05 January 2011

Living With Intention, and Without Goals

Over on Brazen Careerist, I was alerted to a post by Leo Baubata of Zen Habits in which he suggests that "the best goal is no goal." It is a provocative statement, to be sure, and one that is apropos the beginning of a new year, when many people resolve to accomplish this or that through the next twelve months. Leo argues:
I’d set a goal or three for the year, and then sub-goals for each month. Then I’d figure out what action steps to take each week and each day, and try to focus my day on those steps. Unfortunately, it never, ever works out this neatly. ... Your weekly goals and monthly goals get pushed back or side-tracked, and you get discouraged because you have no discipline. And goals are too hard to achieve. So now what? Well, you review your goals and reset them. You create a new set of sub-goals and action plans. You know where you’re going, because you have goals! Of course, you don’t actually end up getting there. Sometimes you achieve the goal and then you feel amazing. But most of the time you don’t achieve them and you blame it on yourself.

Here’s the secret: the problem isn’t you, it’s the system! Goals as a system are set up for failure. Even when you do things exactly right, it’s not ideal. Here’s why: you are extremely limited in your actions. When you don’t feel like doing something, you have to force yourself to do it. Your path is chosen, so you don’t have room to explore new territory. You have to follow the plan, even when you’re passionate about something else.

One must, I think, understand Leo's problem and prescription for living without goals with a Zen mind. It is not the goals themselves that are problematic, but rather, our attachment to them. Those who follow my work know that I express this using other words in my advice to leaders, and have developed it more fully and rigorously in my doctoral work on Valence Theory and practice of organizational therapy and healing.

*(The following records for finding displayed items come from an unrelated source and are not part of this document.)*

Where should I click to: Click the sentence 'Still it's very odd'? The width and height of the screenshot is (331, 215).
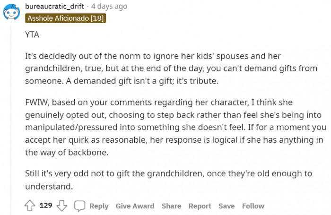pos(168,180)
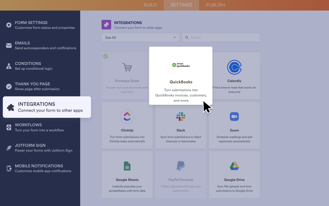The image size is (329, 206).
Task: Open the Zoom integration
Action: pyautogui.click(x=234, y=116)
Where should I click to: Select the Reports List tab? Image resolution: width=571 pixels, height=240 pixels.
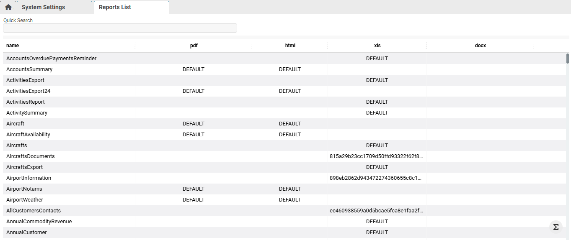point(115,7)
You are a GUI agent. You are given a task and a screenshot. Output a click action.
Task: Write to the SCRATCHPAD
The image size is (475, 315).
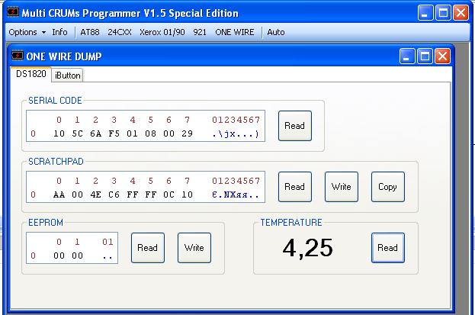click(341, 187)
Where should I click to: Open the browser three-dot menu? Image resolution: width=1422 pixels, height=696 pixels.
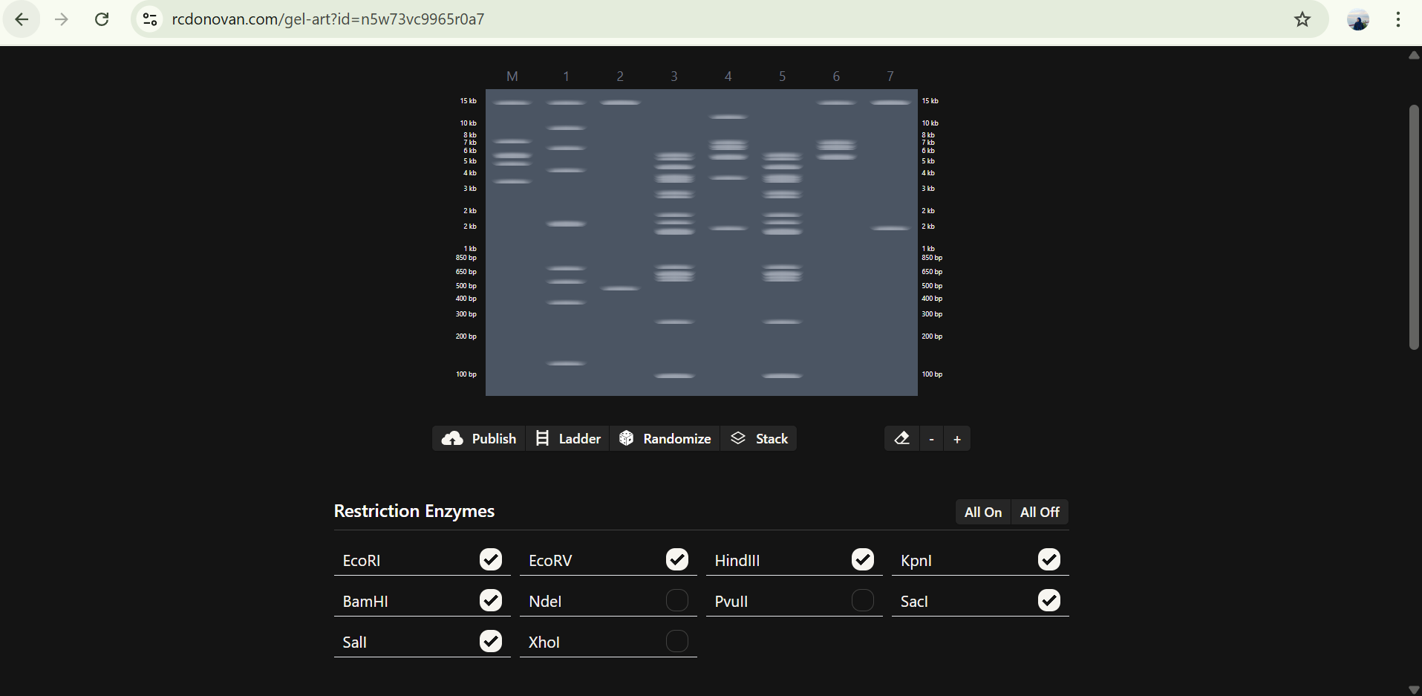tap(1397, 19)
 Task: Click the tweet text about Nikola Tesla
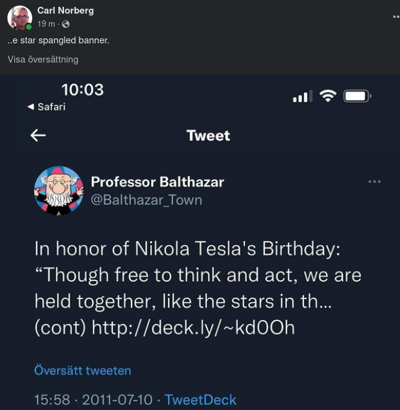point(198,274)
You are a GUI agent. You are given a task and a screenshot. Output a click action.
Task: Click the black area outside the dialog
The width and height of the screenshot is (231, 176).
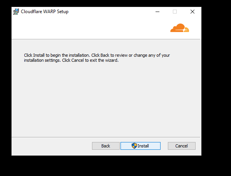coord(216,89)
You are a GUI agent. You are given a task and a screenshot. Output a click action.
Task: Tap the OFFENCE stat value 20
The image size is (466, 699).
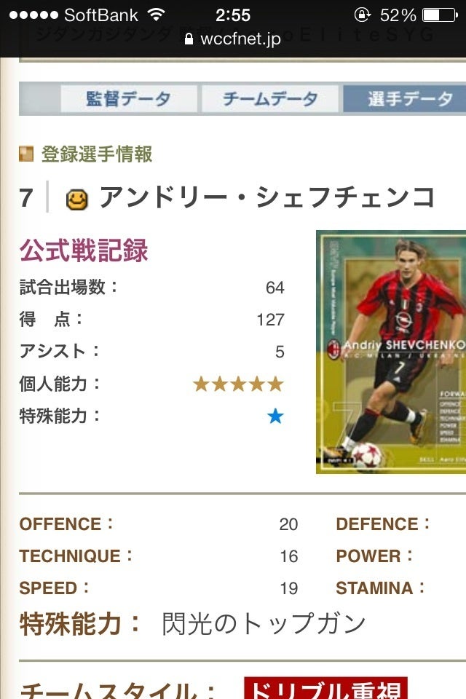tap(288, 524)
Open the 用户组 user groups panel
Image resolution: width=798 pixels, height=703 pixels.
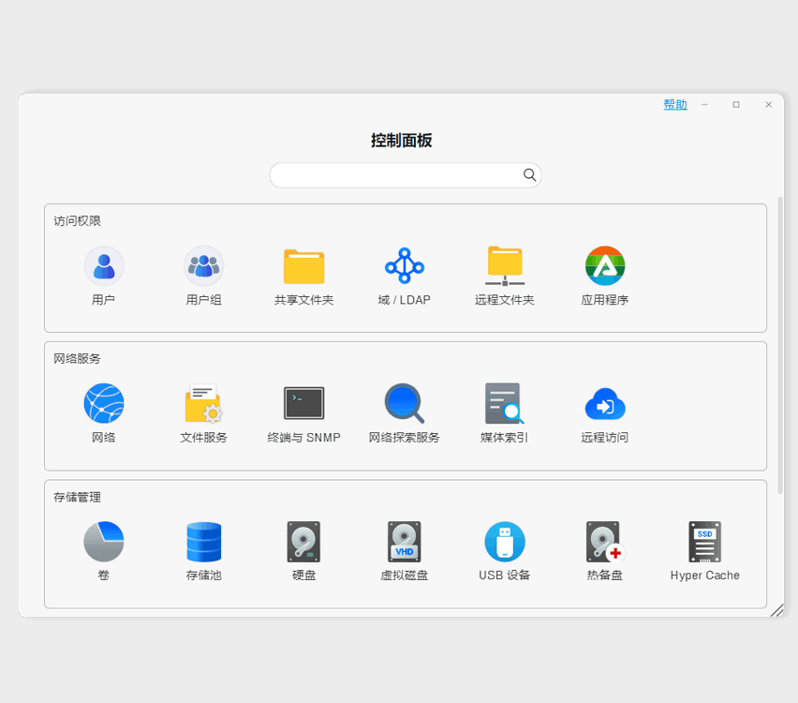click(x=204, y=275)
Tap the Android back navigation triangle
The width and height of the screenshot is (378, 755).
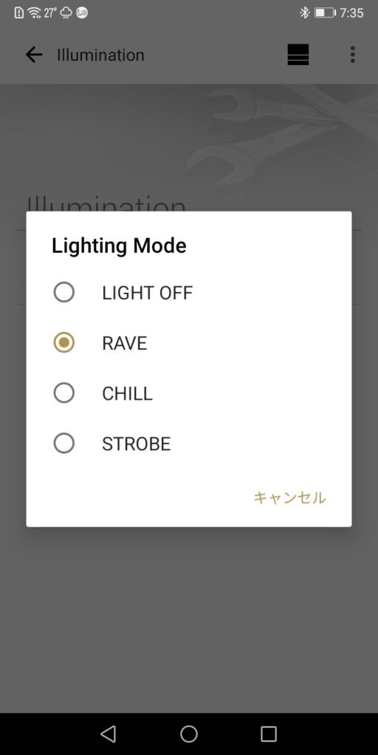(108, 734)
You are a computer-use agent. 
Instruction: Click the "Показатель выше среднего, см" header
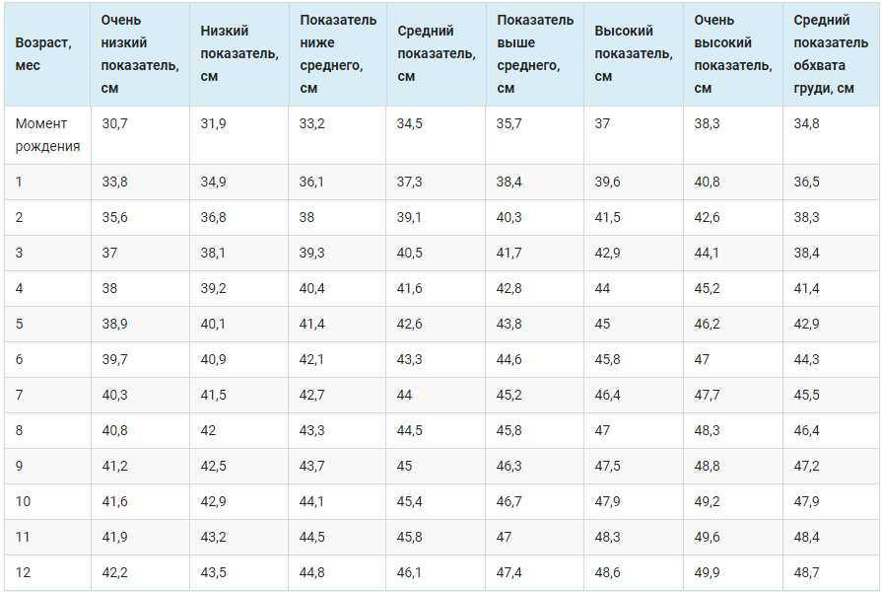click(534, 54)
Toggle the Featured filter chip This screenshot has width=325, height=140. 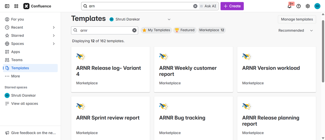[x=185, y=30]
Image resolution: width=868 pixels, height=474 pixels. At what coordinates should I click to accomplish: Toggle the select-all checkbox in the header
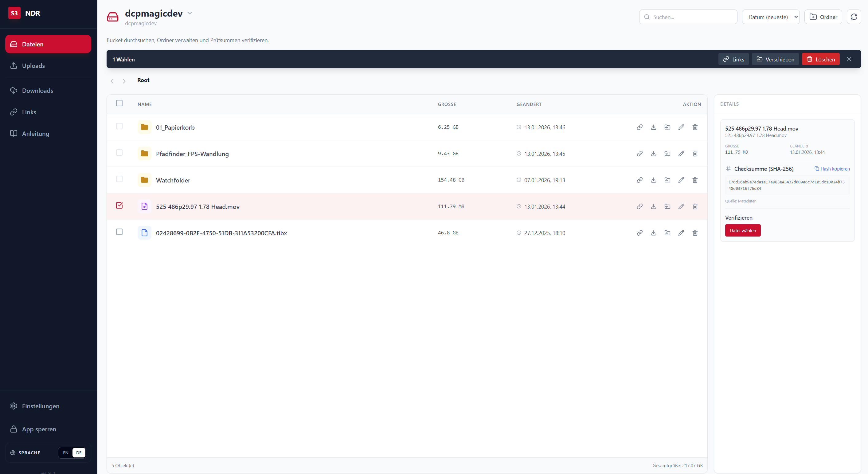click(x=119, y=103)
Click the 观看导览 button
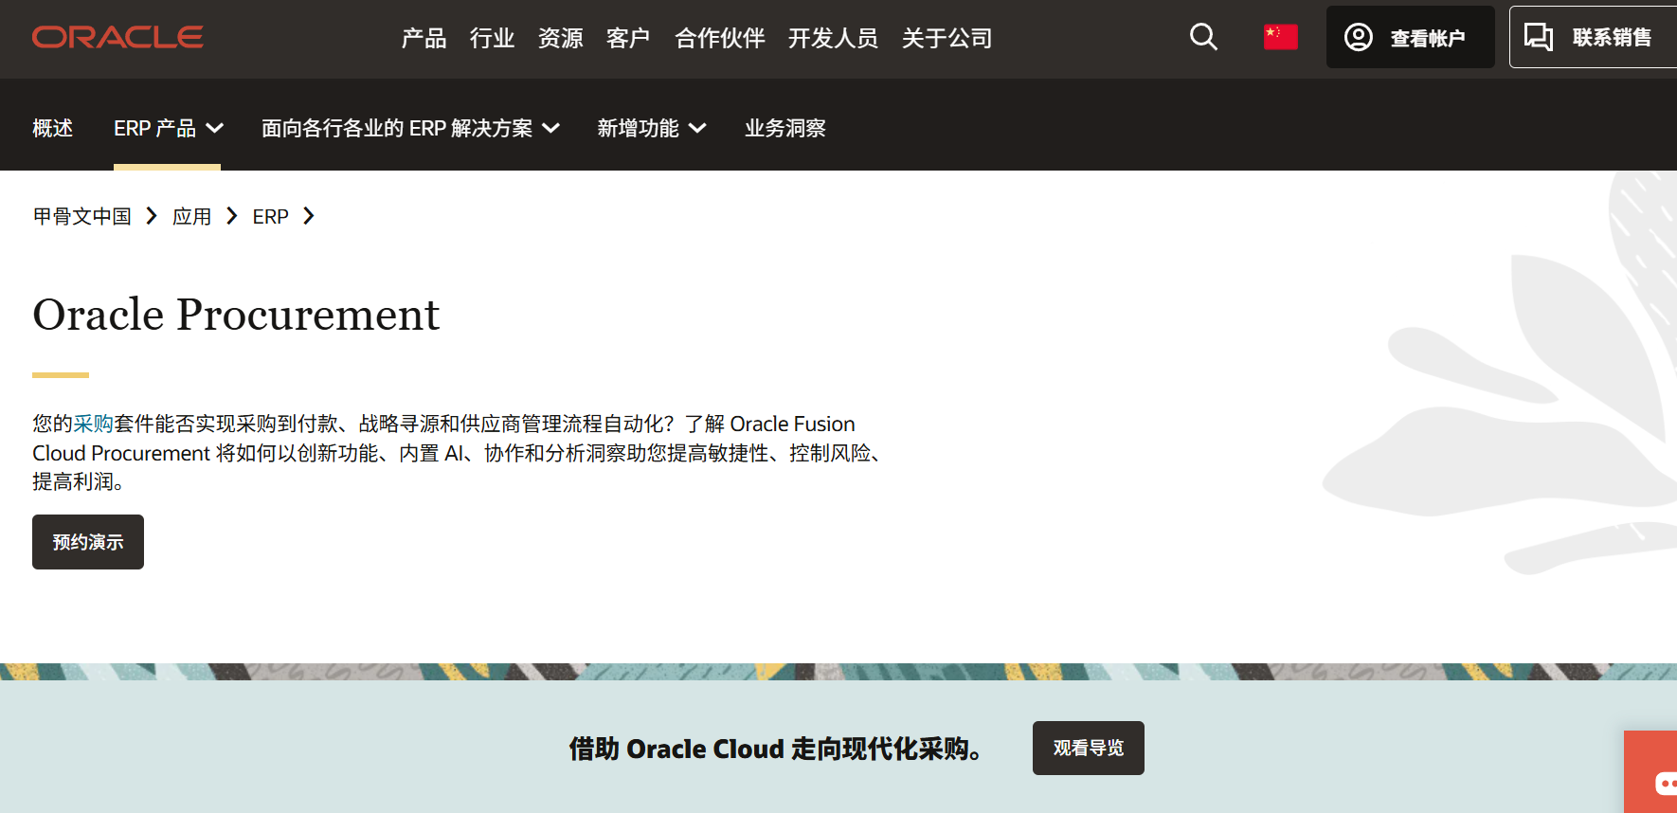This screenshot has height=813, width=1677. point(1088,748)
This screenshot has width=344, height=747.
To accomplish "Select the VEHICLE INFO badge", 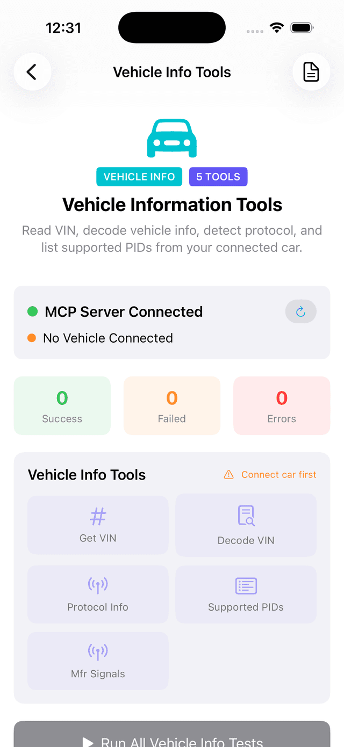I will [139, 176].
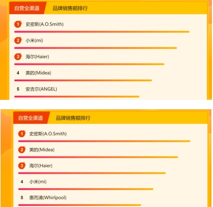Open the 史密斯(A.O.Smith) brand in top ranking
This screenshot has height=207, width=213.
(45, 24)
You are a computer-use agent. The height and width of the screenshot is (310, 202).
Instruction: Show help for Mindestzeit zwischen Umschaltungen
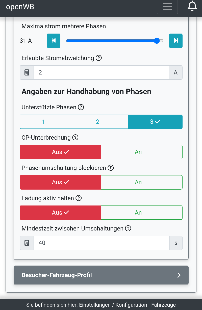click(x=128, y=228)
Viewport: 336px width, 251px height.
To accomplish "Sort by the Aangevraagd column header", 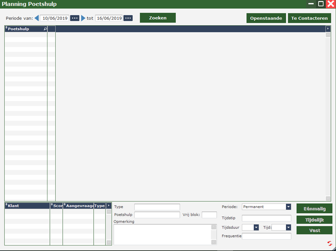I will click(79, 206).
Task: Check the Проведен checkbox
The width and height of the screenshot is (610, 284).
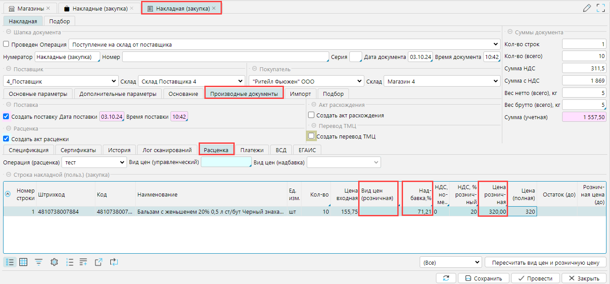Action: tap(6, 44)
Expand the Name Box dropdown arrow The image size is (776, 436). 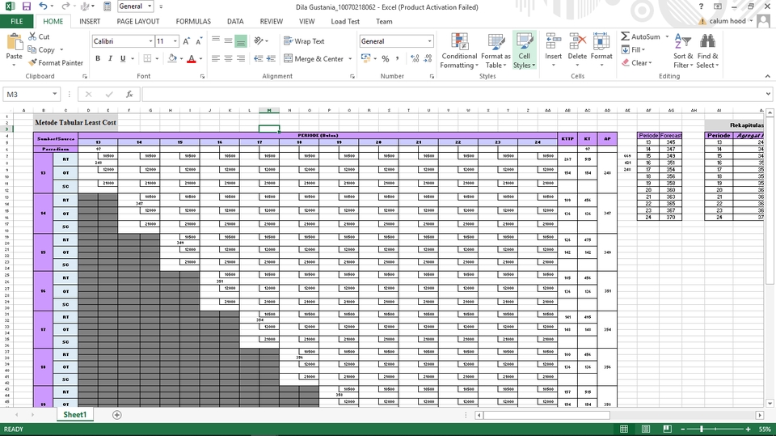[54, 94]
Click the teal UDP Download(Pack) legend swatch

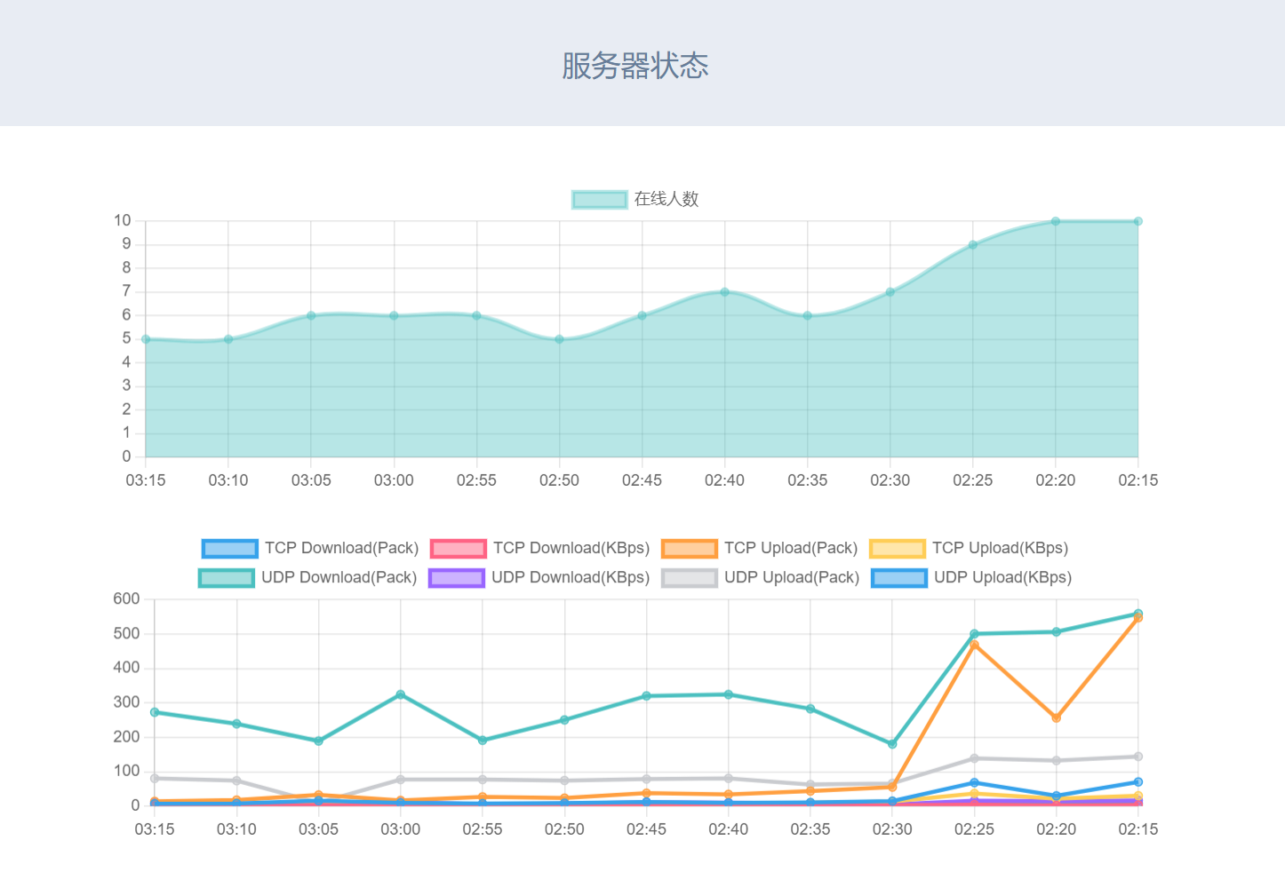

Rather than goals and vision - notably, a sensory metaphor that connotes distance and separation - one must always be guided by values and tactility. Values represent one's deep-seated beliefs that guide her or his day-to-day practice of being in the world; tactility answers the question, "whom am I going to touch, and how am I going to touch them today?" Tactility is expressed in the effects we each, individually and collectively, enable and bring about in the world. Effects are markedly different from goals: a goal can be though of as an endpoint of activity; effects exist on a continuum of interactions through which each of us continually navigates. Ironically, they are often initiated by "accomplishing" goals (and may - or more often, may not - be what we actually intended to happen). It is the difference in value-based intention that provides the key distinction between mindful effects and often blind adherence to goals without appreciation of secondary or tertiary consequences.

By living one's values mindfully, guided by an intentionality towards the effects we wish to enable and bring about, goals become not only arbitrary but entirely unnecessary. More significantly, far more good in the world can actually be accomplished by each of us, and all of us.